After hitting a low point during the recession in December 2009, the retail sector has reliably been churning out more jobs. Though the Labor Department’s monthly employment summary provides only a snapshot of the labor market, this is the second month in a row that retail payrolls have registered substantial losses — a possible sign that larger structural changes are in the works.
“E-commerce and technology have absolutely changed the rules of the game and given massive amounts of power to the consumer,” said Simeon Siegel, a retail analyst at Nomura. “There is a self-help mentality now. People walk around with their phones in their hand to tell them the best model and the best price. You don’t need as many people walking around trying to convince you to buy a sweater.”
The vitality of the retail sector has been muscled out of the spotlight lately by a focus on better-paying manufacturing jobs, which President Trump sees as crucial to the revival of the middle class, particularly in the Midwest and the South. But retail outlets still employ millions of Americans and serve as an entry point into the labor force, especially for those with less education and fewer skills.
Remember that while General Motors was once the single largest employer, today Walmart is.
Yet even Walmart is having to contend with a sea change in the way people shop. The company, for instance, has been closing smaller stores in rural areas, according to Barbara Denham, a senior economist at Reis, a real estate data and analytics firm.

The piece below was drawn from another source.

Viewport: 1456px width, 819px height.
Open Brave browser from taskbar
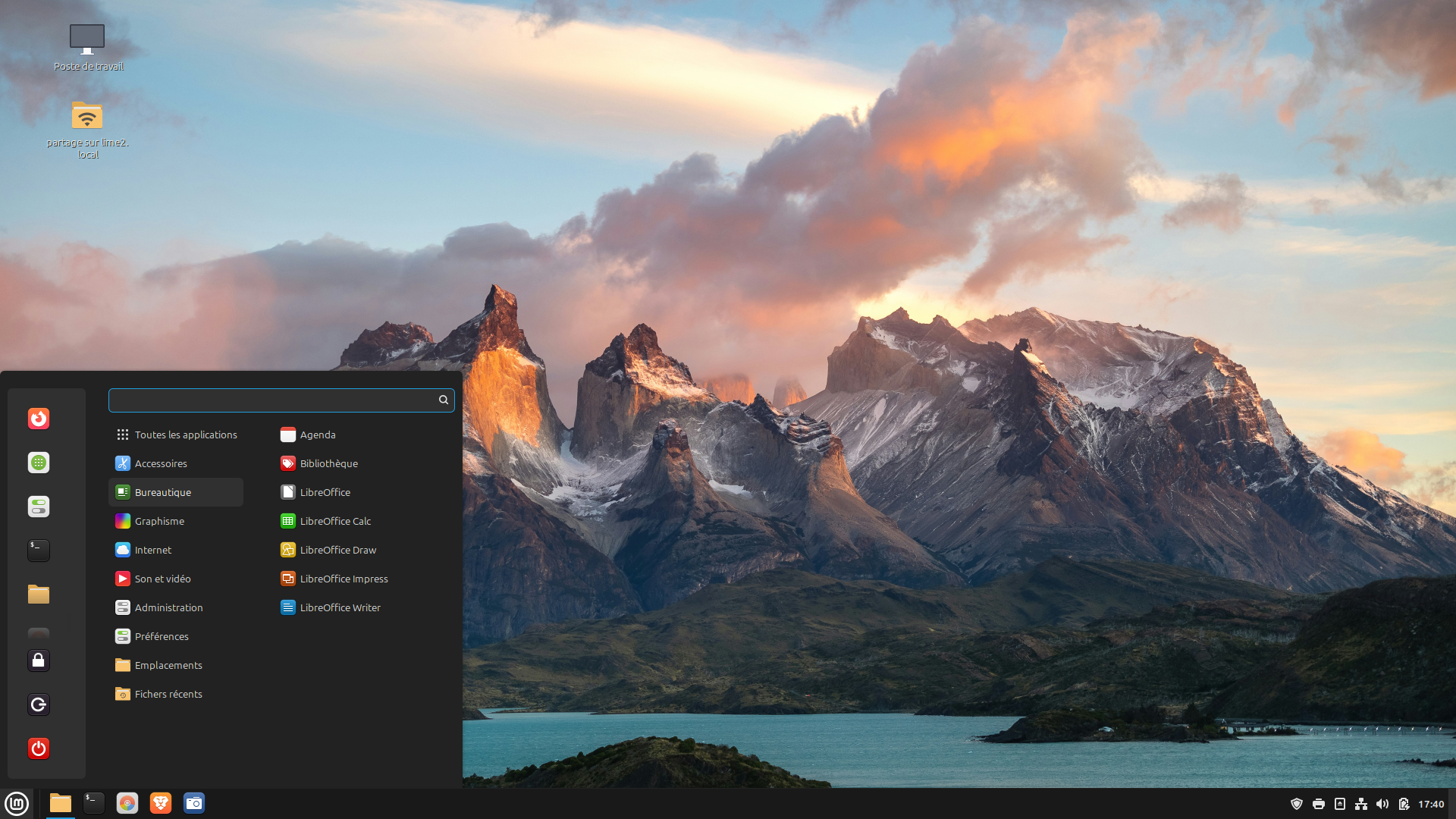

Jack Kleinhenz, the chief economist at the National Retail Federation, does not discount the magnitude of the transformation that is occurring in retail, but cautioned that the monthly job figures are also highly subject to temporary vagaries. “One of the challenges we have at this time of the year is the quirkiness of seasonal forces,” he said.
An unexpectedly warm February and snowy March and the late arrival of Easter could have elbowed the numbers in an uncharacteristic way.
Diane Swonk, the chief executive of DS Economics in Chicago, agreed. The falloff in hiring “is not a reflection of a consumer than can’t spend, but rather of how they spend,” she said. “Retail is one of the largest employers in the country, and it’s going to go through a pretty massive secular restructuring. We shop differently now, and no one has the right model.”
Most shopping is still done in person rather than online, but shopping patterns are shifting. Ms. Swonk mentioned research that shows consumers like to buy online but return things to bricks-and-mortar stores.
“Clearly, it’s just not one or the other, not just bricks or clicks,” she said. But the marketplace is rapidly changing and retailers “are not sure what the endgame is.”
E-commerce may cause a drop in retail jobs, but a rise in warehouse, distribution and transportation jobs.
At the same time, consumers have not only been changing how they shop, but what they buy. Ms. Denham noted that while the entire retail sector ended up down nearly 30,000 jobs, the restaurant industry showed a gain of 20,000 in March on top of steady previous growth.
“There’s been a shift in consumer spending from things to experiences,” she said, “that’s why restaurants are doing so well.”